Corylus fargesii, a Chinese endemic hazelnut species, grows in the mountain valleys from the elevation of 800–3000 m of the southwest China (Kuang et al. 1979). As a small arbor species in the genus Corylus, C. fargesii has been seriously threatened by human activities in the last few decades. Although several chloroplast (cp) DNA markers have previously been used for phylogenetic analysis (Erdogan and Mehlenbacher 2000; Palmé and Vendramin 2002; Boccacci and Botta 2009; Bassil et al. 2013; Martins et al. 2013), except the Corylus Chinensis (GenBank accession number KX814336, Hu et al. 2016), little is known about the chloroplast genome in this genus. In the present study, we report the first complete chloroplast genome of C. fargesii based on Illumina pair-end sequencing data. The annotated chloroplast genome of C. fargesii has been deposited into GenBank under accession number KX822767.
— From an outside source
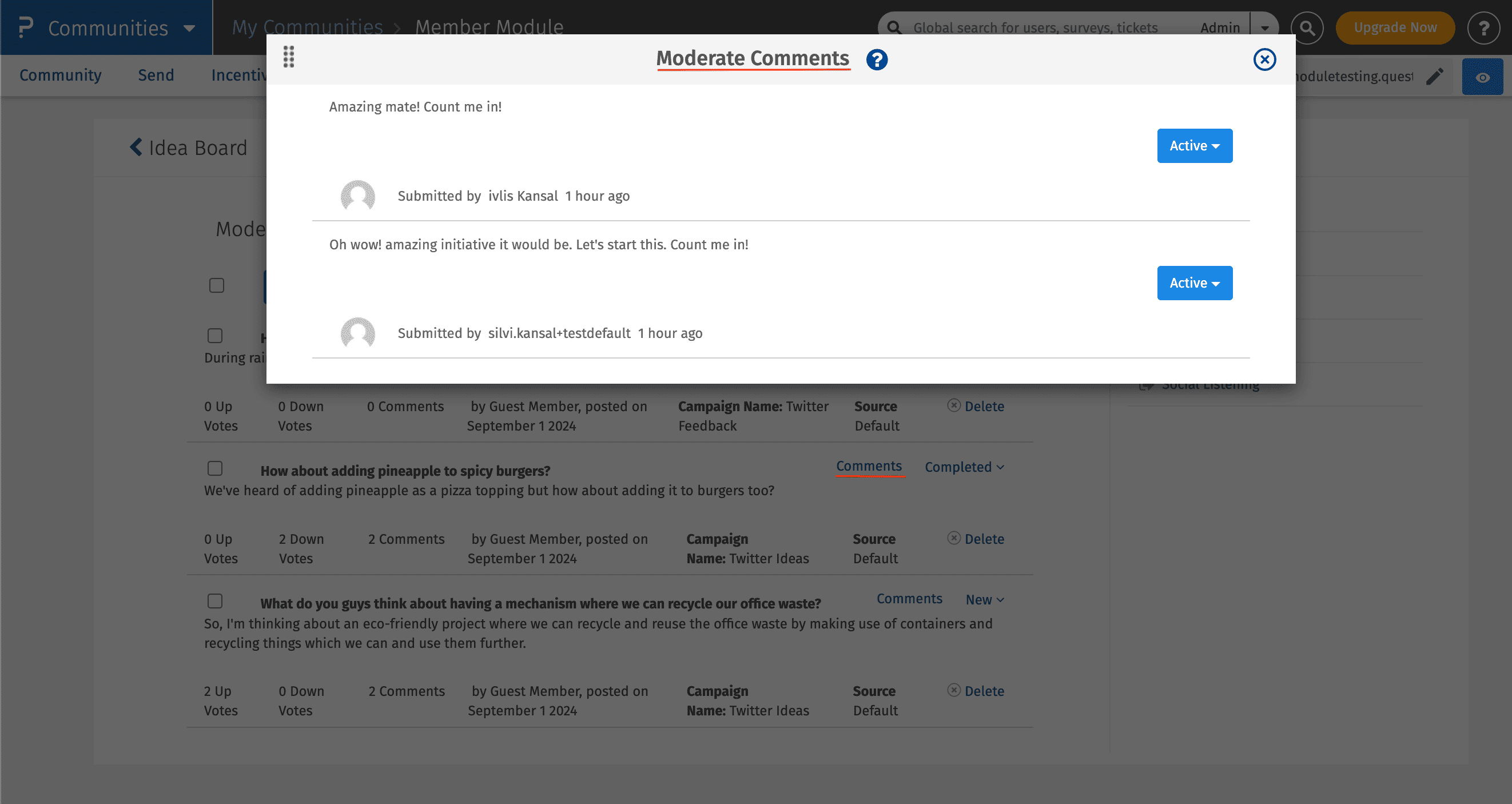
Task: Click the drag handle dots icon
Action: click(288, 57)
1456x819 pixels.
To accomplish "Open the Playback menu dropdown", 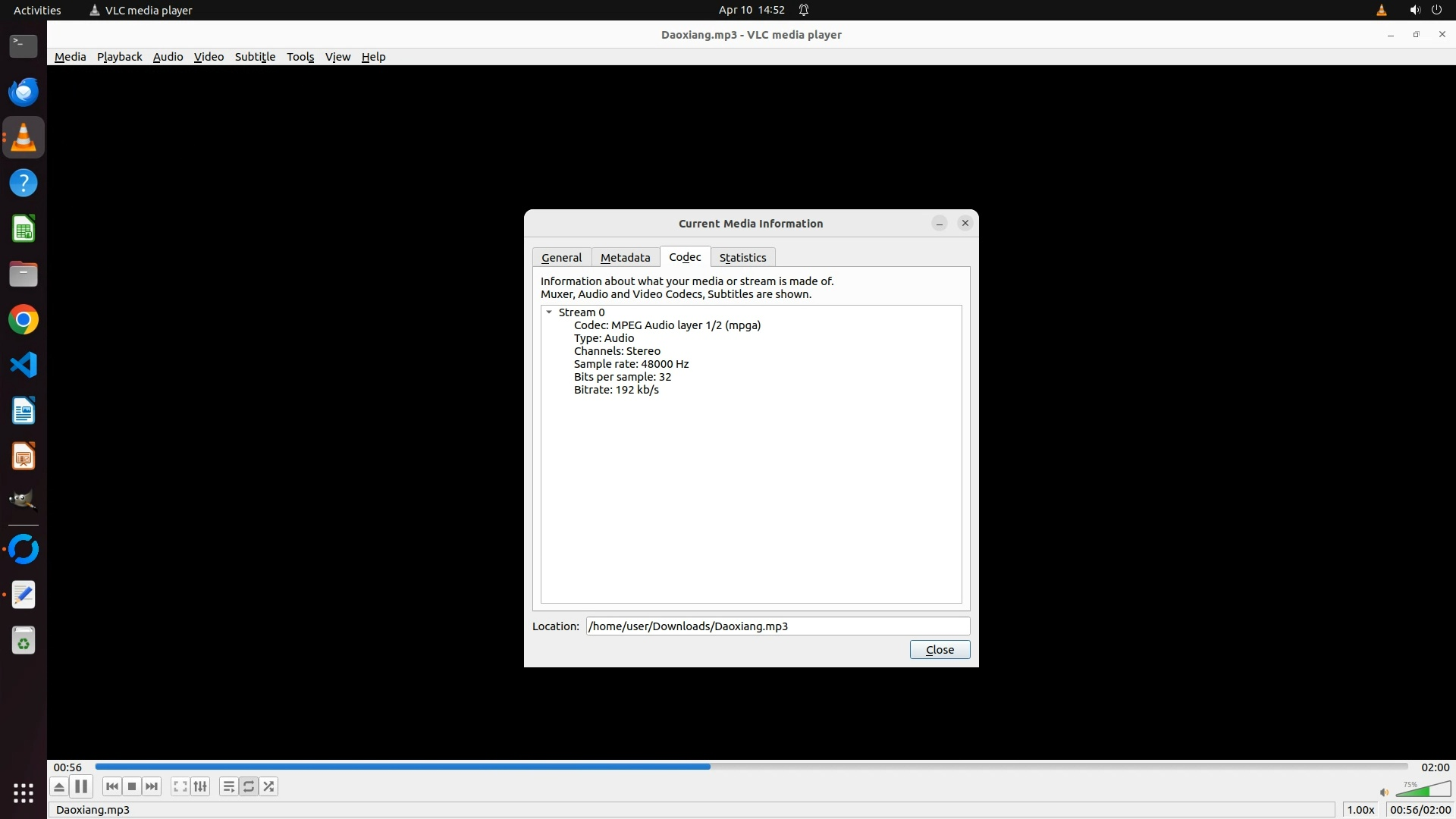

Fresh leaves were collected from a single C. fargesii plant that grew at the resources nursery of the Institute of Forestry and Pomology (Beijing Academy of Agriculture and Forestry Sciences, Beijing, China). DNA extraction was performed using the Plant Genomic DNA Kit (TIANGEN Biotech Co., Beijing, China) according to the manufacturer’s instructions, and high-throughput sequencing was carried out on the HiSeq2500 System (Illumina, San Diego, CA) by OriGene Technologies (Beijing, China). A total of 80.43 M of 126-bp raw reads were trimmed using SolexaQA (Cox et al. 2010), and approximately 9.577 G high-quality base pairs of sequence data were obtained and used for chloroplast genome assembly with SOAPdenovo software (Luo et al. 2012). Reference-guided assembly was then performed to reconstruct the chloroplast genome with the BLAST program (Altschul et al. 1990) using closely related species as references. After filling the gaps with GapCloser (http://soap.genomics.org.cn/index.html), a 159,856 bp chloroplast genome of C. fargesii was obtained. Annotation was performed using the CpGAVAS web server (Liu et al. 2012) to generate a physical map of the chloroplast genome.

The circular chloroplast genome of C. fargesii contains a pair of inverted repeat (IRa and IRb) regions, each of 26,602 bp, a large single-copy (LSC) region and a small single-copy (SSC) region of 88,313 and 18,339 bp, respectively (Fig. 1). It comprises 131 genes, including 94 protein-coding genes, 8 ribosomal RNA genes, and 29 transfer RNA genes. Among the annotated genes, 11 protein-coding genes contain introns, including nine with a single intron each (atpF, rpoC1, rpl2, ycf15, ndhB, ndhA, ndhB, ycf15, and rpl2), and two with two introns each (clpP and ycf3). The overall AT content of the C. fargesii cp genome is 63.49%.

Fig. 1
figure 1

Gene map of the Corylus fargesii chloroplast genome

To identify the phylogenetic position of C. fargesii, maximum likelihood analysis was performed based on the 12 Fagales plant chloroplast genomes and seven other outgroup plants using MEGA6 software (Tamura et al. 2013). The cp genome of C. fargesii was shown to be closely related to that of Ostrya rehderiana of the family Betulaceae (Fig. 2).

Fig. 2
figure 2

Phylogenetic tree inferred using MEGA6 software from 19 complete cp genomes

This complete chloroplast genome can be used for subsequent population, phylogenetic, and cp genetic engineering studies of C. fargesii. The new information will also be fundamental in formulating potential new conservation and management strategies for this important hazel species.